Motivation: Protein language models are enabling advances in elucidating the sequence-to-function mapping, and have important applications in protein design. Models based on multiple sequence alignments efficiently capture the evolutionary information in homologous protein sequences, but multiple sequence alignment construction is imperfect.

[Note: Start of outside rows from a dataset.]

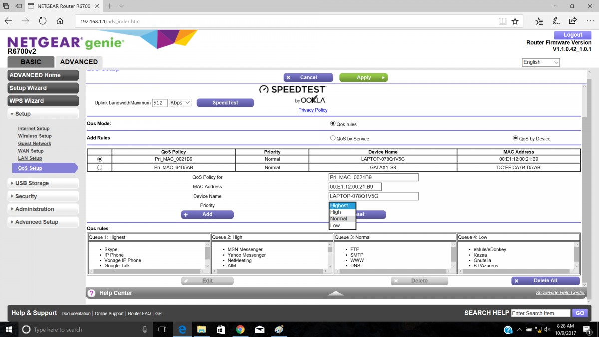
Task: Click the Enter Search Item field
Action: 540,313
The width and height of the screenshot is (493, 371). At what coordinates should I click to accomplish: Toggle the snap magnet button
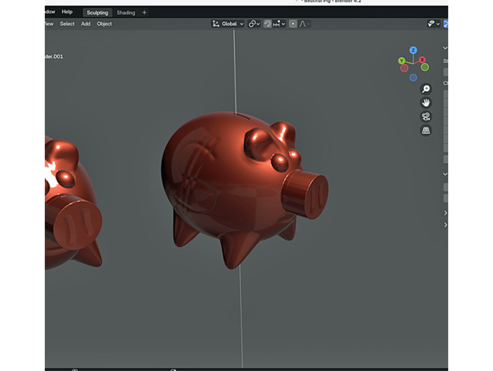click(268, 24)
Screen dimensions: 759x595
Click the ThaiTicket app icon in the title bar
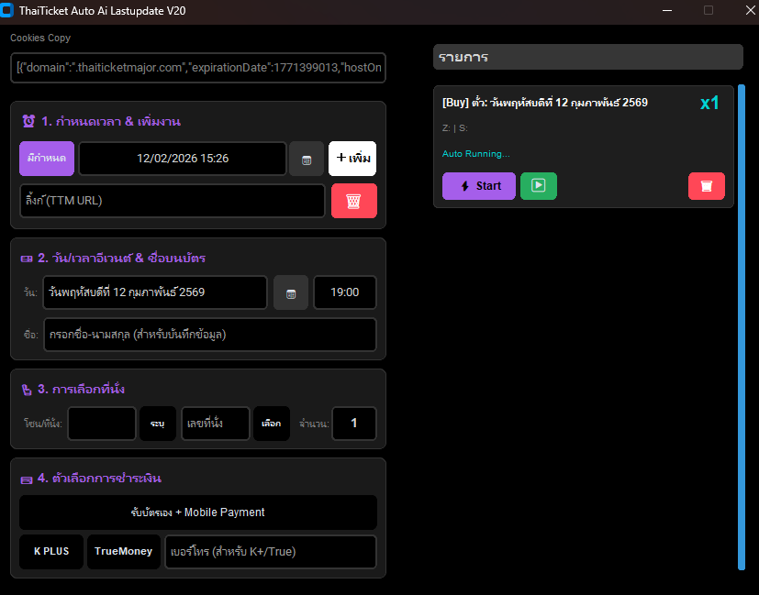[x=8, y=10]
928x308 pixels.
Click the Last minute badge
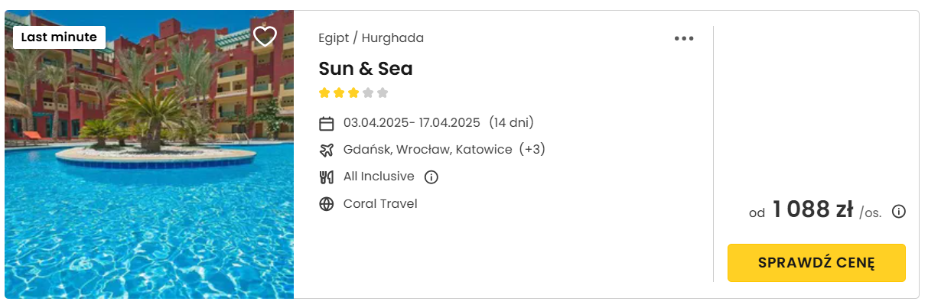(x=59, y=37)
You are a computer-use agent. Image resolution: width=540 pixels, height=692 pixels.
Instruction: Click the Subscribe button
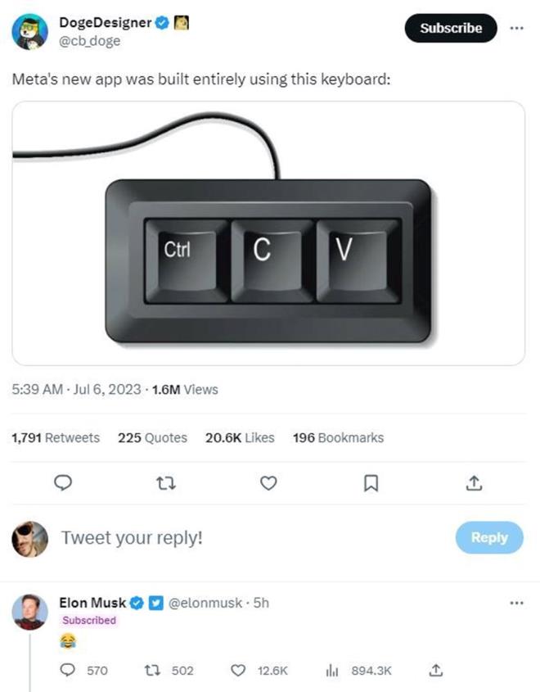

Results: We present ProtMamba, a homology-aware but alignment-free protein language model based on the Mamba architecture. In contrast with attention-based models, ProtMamba efficiently handles very long context, comprising hundreds of protein sequences. It is also computationally efficient. We train ProtMamba on a large dataset of concatenated homologous sequences, using two GPUs. We combine autoregressive modeling and masked language modeling through a fill-in-the-middle training objective. This makes the model adapted to various protein design applications. We demonstrate ProtMamba's usefulness for sequence generation, motif inpainting, fitness prediction, and modeling intrinsically disordered regions. For homolog-conditioned sequence generation, ProtMamba outperforms state-of-the-art models. ProtMamba's competitive performance, despite its relatively small size, sheds light on the importance of long-context conditioning.
Availability: A Python implementation of ProtMamba is freely available in our GitHub repository: https://github.com/Bitbol-Lab/ProtMamba-ssm and archived at https://doi.org/10.5281/zenodo.15584634.
Supplementary information: Supplementary data are available at Bioinformatics online.